OPTIMIZATION OF FUEL CONSUMPTION IN THE PROBLEM OF STABILIZING THE ANGULAR POSITION OF AN AXISYMMETRIC SPACECRAFT
DOI:
https://doi.org/10.15588/1607-3274-2026-1-18Keywords:
axisymmetric spacecraft, maximum principle, phase plane, optimal switching and disconnection lines, modal synthesis, method of undetermined coefficientsAbstract
Context. The problem of maintaining the angular orientation of a spacecraft is critical, especially when subjected to impulsive external disturbances that cause sharp deviations in angular velocities. The relevance of solving this problem is determined by the limited fuel supply on board, particularly for the class of spacecraft designed to provide artificial gravity, where precise and efficient control is paramount.

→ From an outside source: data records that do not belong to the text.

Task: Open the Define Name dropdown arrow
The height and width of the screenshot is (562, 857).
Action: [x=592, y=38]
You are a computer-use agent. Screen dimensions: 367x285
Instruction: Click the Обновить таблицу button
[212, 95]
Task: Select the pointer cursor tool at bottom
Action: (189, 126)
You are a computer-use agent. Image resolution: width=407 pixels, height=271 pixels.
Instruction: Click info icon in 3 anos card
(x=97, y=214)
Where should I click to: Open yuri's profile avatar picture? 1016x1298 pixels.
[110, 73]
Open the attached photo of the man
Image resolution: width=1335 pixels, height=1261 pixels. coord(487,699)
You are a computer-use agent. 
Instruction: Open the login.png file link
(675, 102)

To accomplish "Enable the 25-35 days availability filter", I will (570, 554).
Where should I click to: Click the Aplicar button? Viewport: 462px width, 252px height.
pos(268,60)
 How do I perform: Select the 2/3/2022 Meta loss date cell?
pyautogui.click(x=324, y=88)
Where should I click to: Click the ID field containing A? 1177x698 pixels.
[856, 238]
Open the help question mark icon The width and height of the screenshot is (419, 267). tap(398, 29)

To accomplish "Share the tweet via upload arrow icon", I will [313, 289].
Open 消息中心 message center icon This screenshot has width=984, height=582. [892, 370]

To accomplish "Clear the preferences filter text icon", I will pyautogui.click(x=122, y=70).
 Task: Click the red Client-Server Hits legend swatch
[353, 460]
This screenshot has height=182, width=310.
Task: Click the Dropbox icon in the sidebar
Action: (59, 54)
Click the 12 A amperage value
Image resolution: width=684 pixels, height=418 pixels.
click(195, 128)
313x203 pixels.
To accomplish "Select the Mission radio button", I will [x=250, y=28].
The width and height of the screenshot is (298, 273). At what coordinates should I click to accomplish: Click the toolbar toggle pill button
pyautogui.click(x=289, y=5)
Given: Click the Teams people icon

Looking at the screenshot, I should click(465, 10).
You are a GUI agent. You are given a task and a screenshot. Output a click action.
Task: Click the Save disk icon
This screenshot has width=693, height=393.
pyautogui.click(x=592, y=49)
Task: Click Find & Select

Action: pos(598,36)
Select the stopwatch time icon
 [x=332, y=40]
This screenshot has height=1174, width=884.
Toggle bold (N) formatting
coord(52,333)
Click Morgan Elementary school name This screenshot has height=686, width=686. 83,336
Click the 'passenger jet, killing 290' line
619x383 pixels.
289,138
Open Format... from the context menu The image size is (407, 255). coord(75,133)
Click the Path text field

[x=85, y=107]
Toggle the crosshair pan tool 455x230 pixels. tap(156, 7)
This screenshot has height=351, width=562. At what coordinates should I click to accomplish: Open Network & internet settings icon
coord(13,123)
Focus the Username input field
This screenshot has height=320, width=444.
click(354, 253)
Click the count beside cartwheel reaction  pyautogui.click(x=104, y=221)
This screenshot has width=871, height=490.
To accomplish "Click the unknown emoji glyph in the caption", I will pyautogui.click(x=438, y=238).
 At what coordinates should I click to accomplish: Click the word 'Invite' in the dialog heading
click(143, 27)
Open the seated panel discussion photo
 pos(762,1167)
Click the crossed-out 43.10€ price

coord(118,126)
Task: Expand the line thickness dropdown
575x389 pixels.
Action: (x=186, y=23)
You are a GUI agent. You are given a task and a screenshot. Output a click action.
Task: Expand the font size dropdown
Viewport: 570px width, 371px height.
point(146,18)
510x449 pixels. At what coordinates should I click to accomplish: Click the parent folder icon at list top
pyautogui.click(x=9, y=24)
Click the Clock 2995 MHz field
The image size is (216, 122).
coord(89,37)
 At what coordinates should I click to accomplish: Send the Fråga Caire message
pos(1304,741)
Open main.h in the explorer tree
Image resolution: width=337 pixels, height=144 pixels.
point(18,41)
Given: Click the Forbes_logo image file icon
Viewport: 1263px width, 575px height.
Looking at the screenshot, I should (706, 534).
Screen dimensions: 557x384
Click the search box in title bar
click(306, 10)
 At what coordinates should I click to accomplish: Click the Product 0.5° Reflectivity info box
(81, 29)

Objective. The main objective of this work is to minimize the consumption of energy resources (fuel) for the stabilization of the angular position of a specific class of spacecraft. This goal is achieved through the sequential execution of two interrelated tasks: 1) damping sharp deviations in the spacecraft’s angular velocities; 2) stabilizing the final angular position.
Method. A two-stage approach is proposed. To solve the first task (damping), optimal control is synthesized using a combination
of Pontryagin’s maximum principle and the phase plane method. This allows for the creation of optimal switching curves that divide the phase plane into regions with corresponding optimal control values. To solve the second task (stabilization), a modal approach based on a proposed method of indeterminate coefficients is used, which ensures the specified dynamic characteristics of the transient stabilization processes.
Results. Modeling of the dynamics of the spacecraft’s angular motion was carried out. The simulation results confirm the high effectiveness of using the proposed combined approach for solving the problem of stabilizing the angular position of the spacecraft after significant external disturbances.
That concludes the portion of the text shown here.